(Stored items from a collection)

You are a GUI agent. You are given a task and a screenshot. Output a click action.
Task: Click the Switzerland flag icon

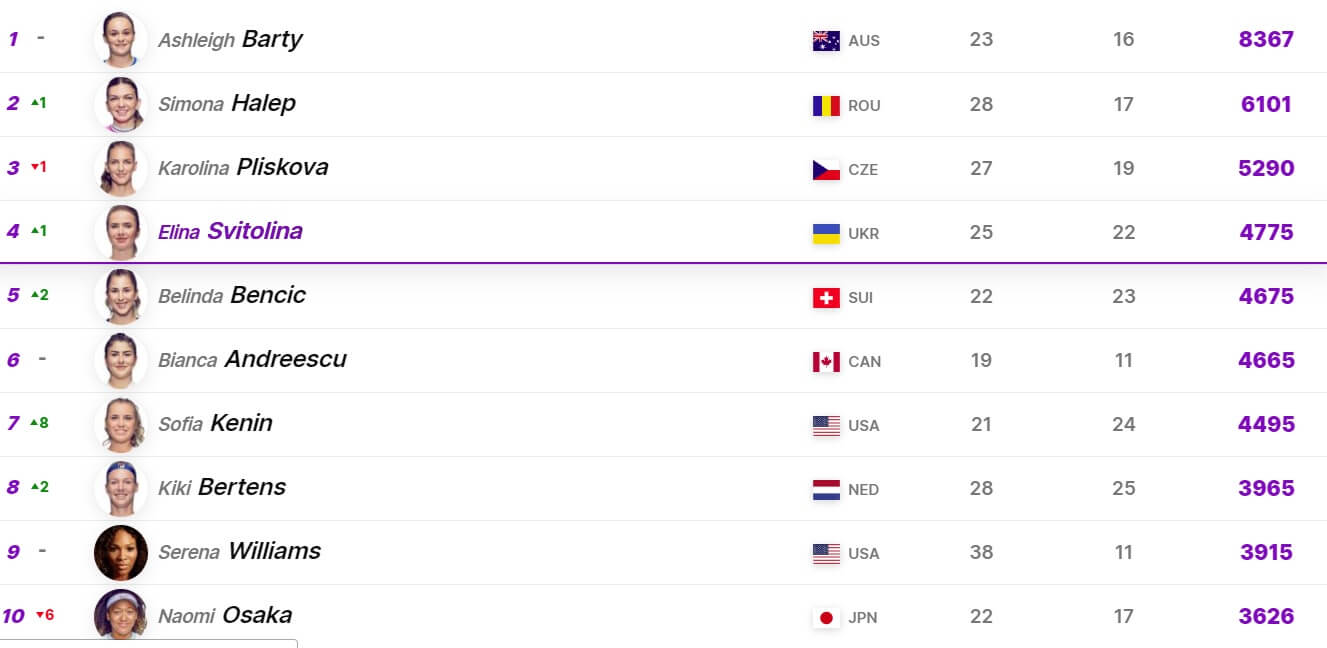coord(826,297)
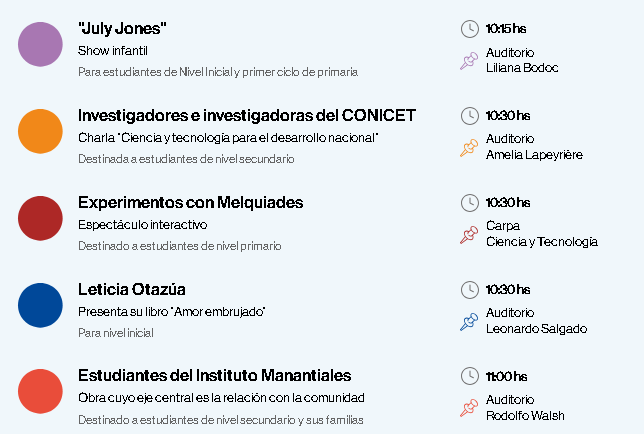The height and width of the screenshot is (434, 644).
Task: Click the orange pushpin icon for Amelia Lapeyrière
Action: coord(469,148)
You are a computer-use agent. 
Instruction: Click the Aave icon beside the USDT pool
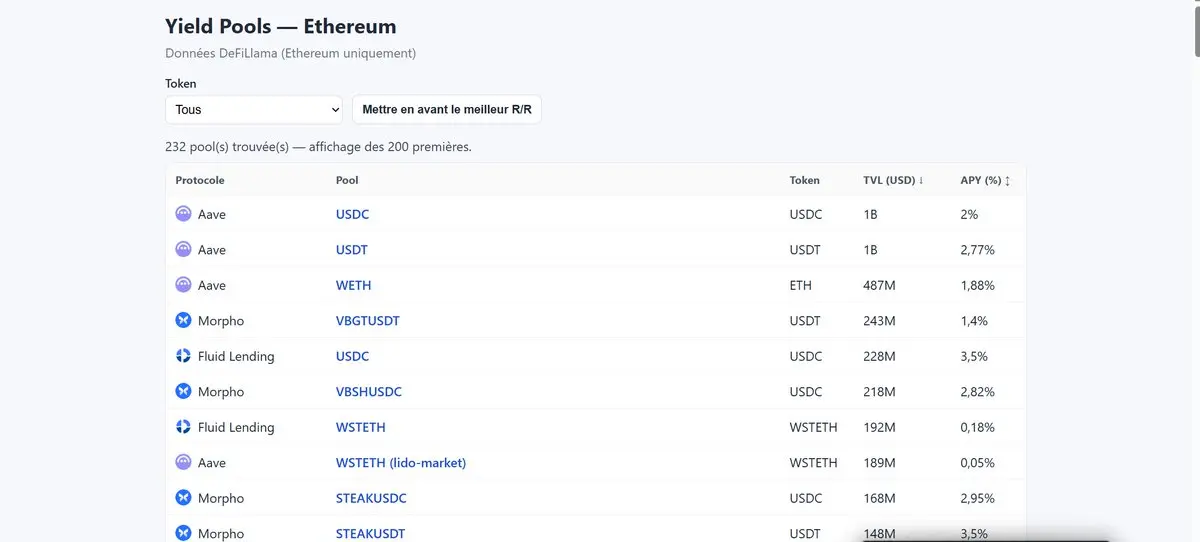(x=183, y=250)
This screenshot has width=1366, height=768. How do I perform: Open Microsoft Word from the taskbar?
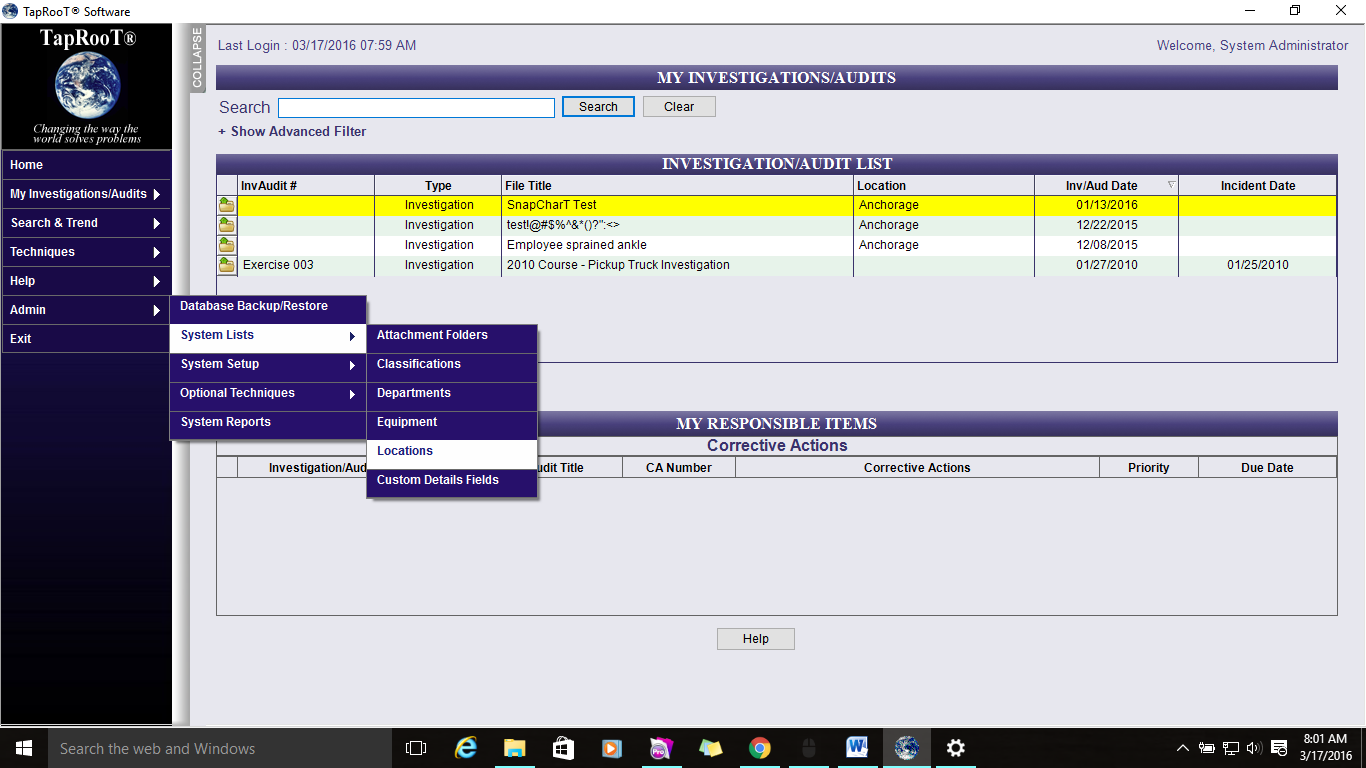click(x=857, y=748)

§ AIM OF THE EXERCISE
What is needed is an exact repeat of the lines from the one containing "You are a computer-use agent." through the last line of the records above, both included, with pictures left out.

§ EXPECTED OUTPUT
You are a computer-use agent. 
Instruction: Click the Aave icon beside the USDT pool
(x=183, y=250)
This screenshot has width=1366, height=768. How do I perform: Open Microsoft Word from the taskbar?
click(x=857, y=748)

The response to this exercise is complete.